On June 15, Greenberg informed his partners that in the first quarter of 1979, the firm had generated revenue of $51.6 million, or 2.1 percent of Wall Street's revenues, and pretax income of $11.3 million, which was nearly 5 percent of the pretax profits for the entire industry. The message was clear: The firm's tight lid on expenses had enabled Bear Stearns to be relatively more profitable than its Wall Street peers, an achievement Greenberg wanted his team to repeat. “I would also like to add that the last three weeks have been a thing of beauty,” he wrote. “Every department is really boiling and some of the new people that we have taken on are starting to make real contributions. Because of this good news, I think it is time for us once again to spend some time reading the works of, and reflecting on the thoughts of, Haimchinkel Malintz Anaynikal.” On January 30, 1980, Greenberg was again happy to report good news about the firm's financial results. “Some of the things that have happened to us have been due to our own efforts, but equally, some of our good fortune of late has been due to luck,” he wrote. “I have been around long enough to know that shoe usually falls on your head when you least expect it.” He then quoted Haimchinkel Malintz Anaynikal's observations from his March 1979 memo.
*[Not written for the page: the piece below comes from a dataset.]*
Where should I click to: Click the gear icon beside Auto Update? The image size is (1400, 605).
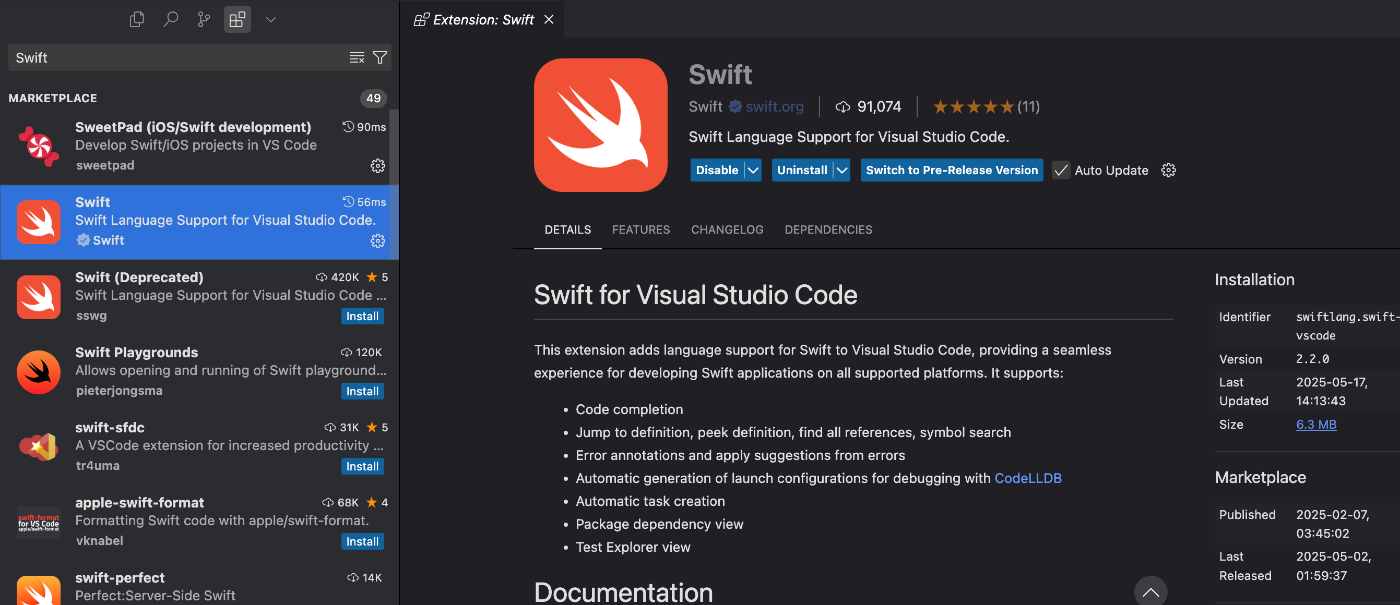[1168, 170]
On May 28, he reported that May 1980 “appears to be the best month in the history of Bear Stearns” but that “before we get carried away, there is one thing that I do want to emphasize. We are working with more capital than ever before, so if every month is not a record-breaker,
we are probably getting lazy. We have plenty of room for improvement and there are still a number of leaks in the dike. In fact, the only area that I think is running at 100% efficiency is the error account. I implore our partners who supervise salesmen to increase their suveillance of all personnel. I want all partners in the trading area to pay particular attention that our positions do not increase dramatically in size and that we continue to assiduously follow the rules of Haimchinkel Malintz Anaynikal in the area of loss-taking, freshness of positions and body perfume…. It is up to all of us to fight our unrelenting enemies—complacency, over-confidence and conceit.” On October 17, he informed his partners that the day had been the biggest in the history of Bear Stearns, by 20 percent, in terms of “number of tickets and overall commission revenues.” He then reminded everyone that the “philosophy and works” of Haimchinkel Malintz Anaynikal were must reading for everyone at the firm.